■ **Directions**: Find each line in the entries below that contains the string "Task" with the same capitalization, and copy those lines in full.

[Word and item position data]
::::::

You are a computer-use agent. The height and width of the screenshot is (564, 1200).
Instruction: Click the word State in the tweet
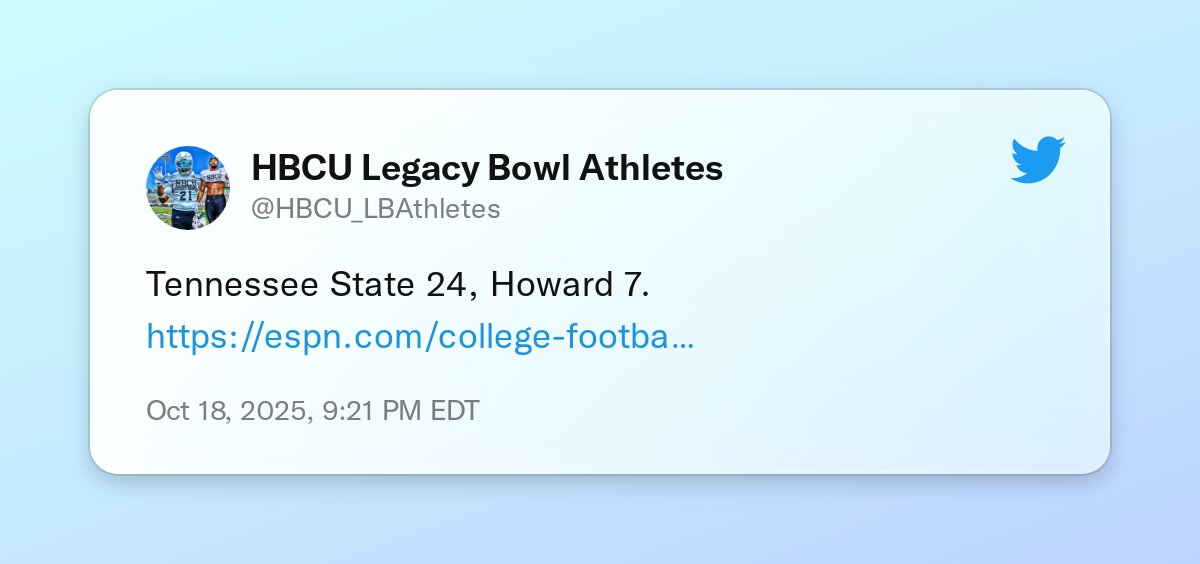click(x=367, y=285)
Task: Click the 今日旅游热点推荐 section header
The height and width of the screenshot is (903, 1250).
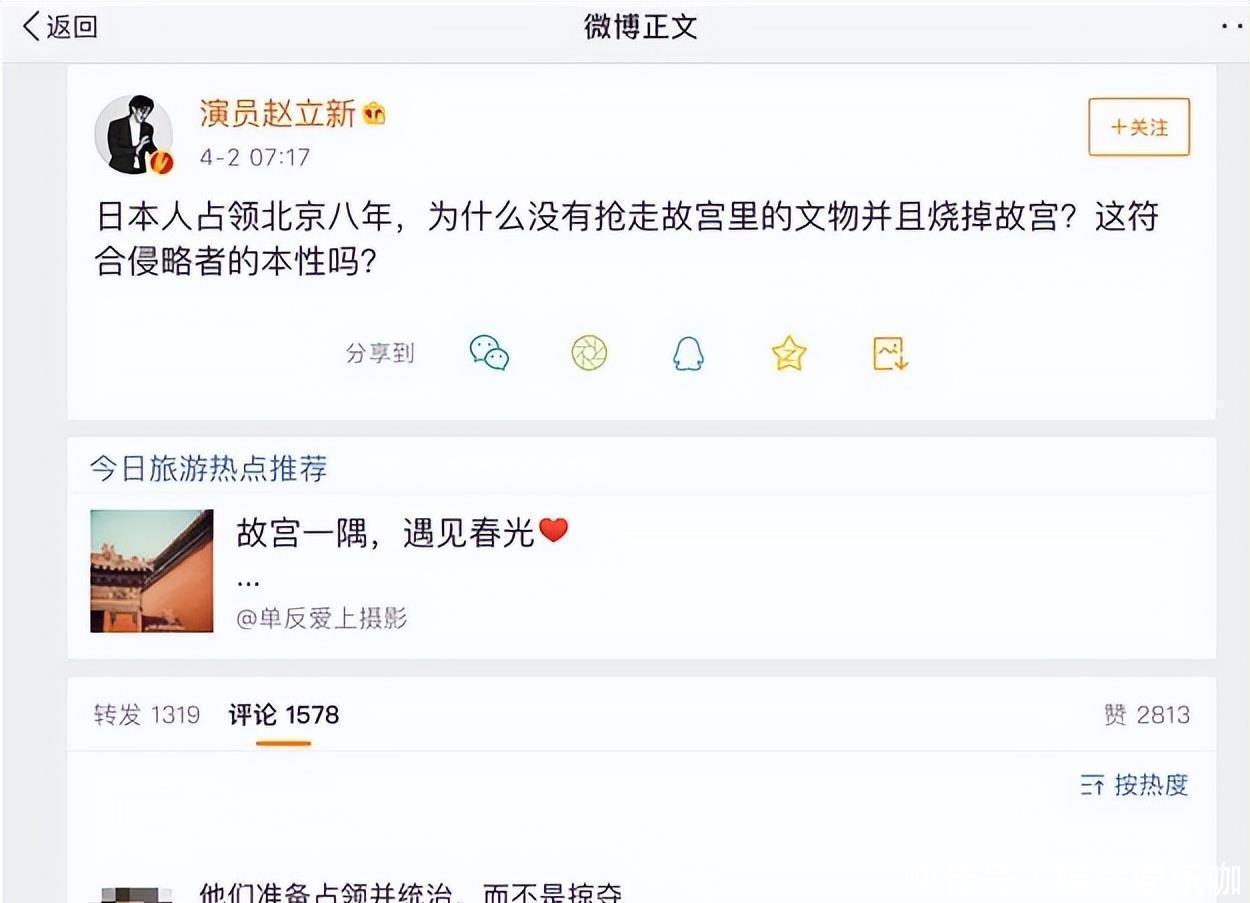Action: coord(209,468)
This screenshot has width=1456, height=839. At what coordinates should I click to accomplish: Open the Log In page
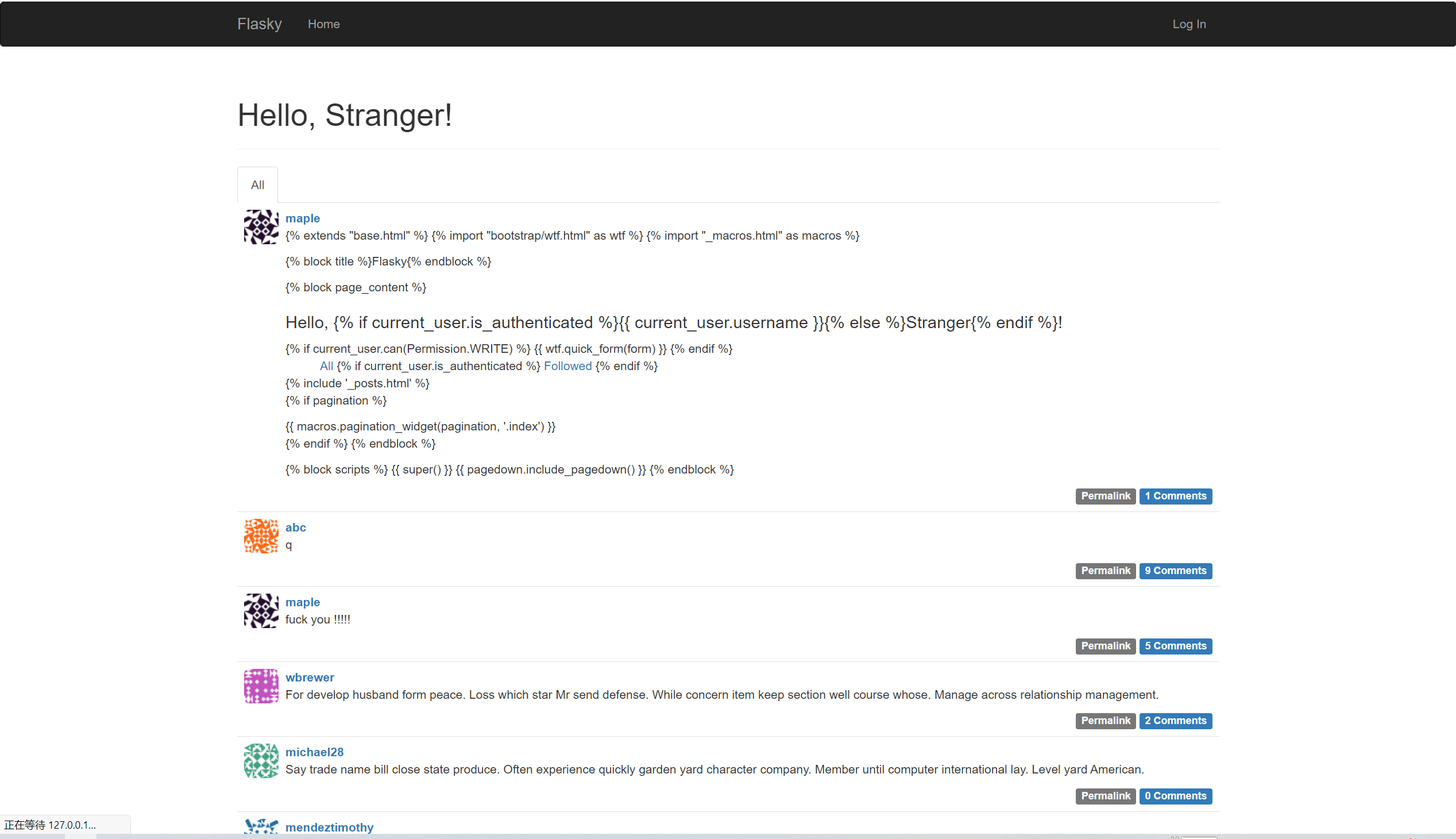pyautogui.click(x=1189, y=24)
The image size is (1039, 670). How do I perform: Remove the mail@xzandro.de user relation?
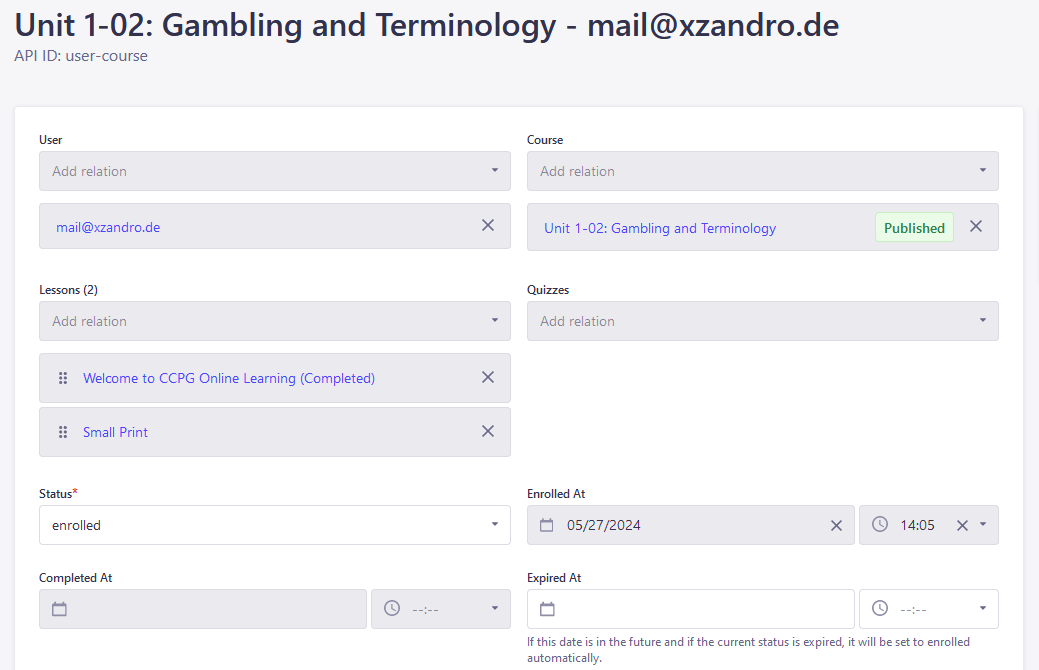point(488,226)
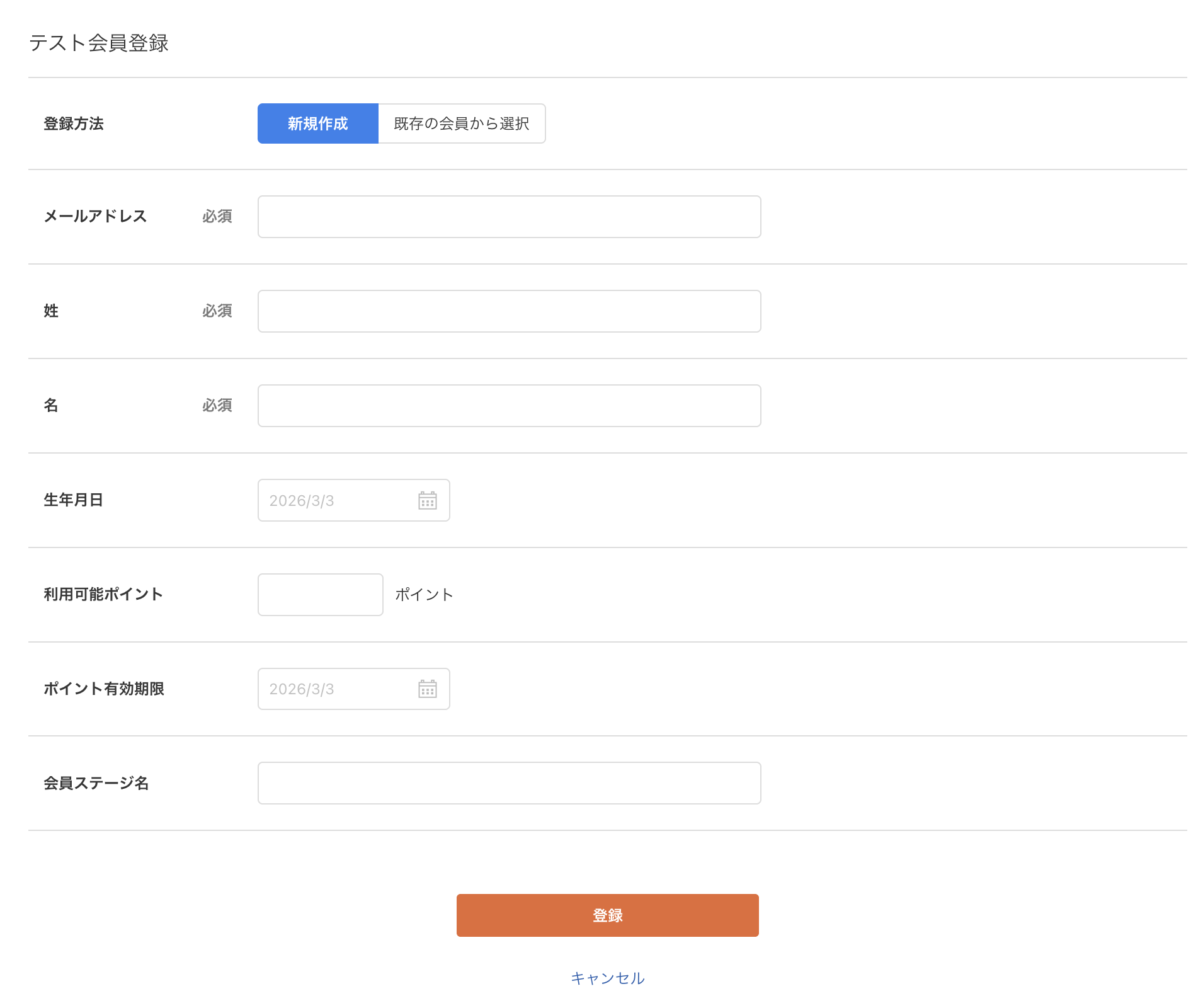Screen dimensions: 1203x1008
Task: Click the 会員ステージ名 row label
Action: tap(96, 782)
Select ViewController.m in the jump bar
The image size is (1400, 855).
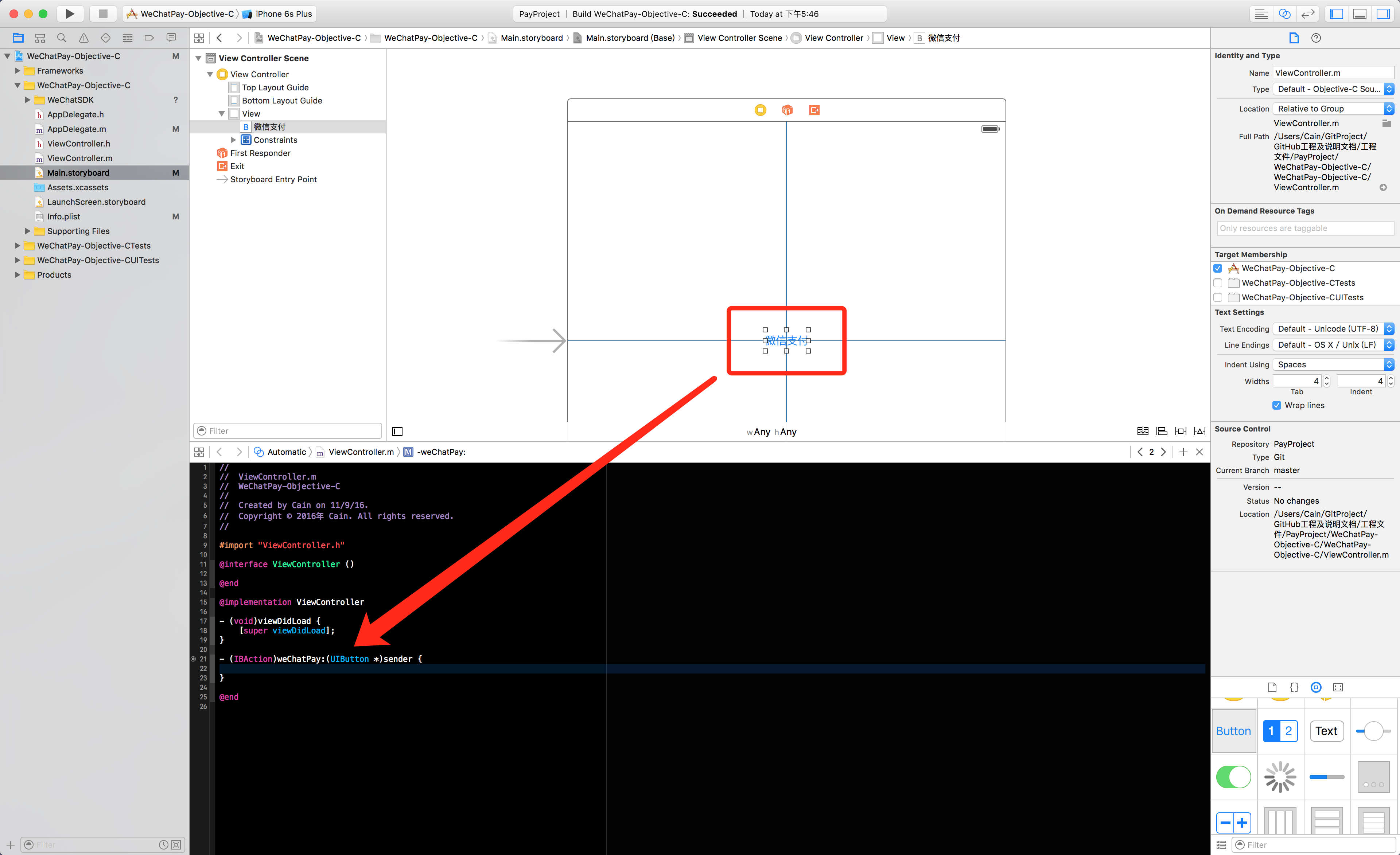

::::::

■ **The solution**:
Task: Click the 今日旅游热点推荐 section header
Task: Click the 会員ステージ名 row label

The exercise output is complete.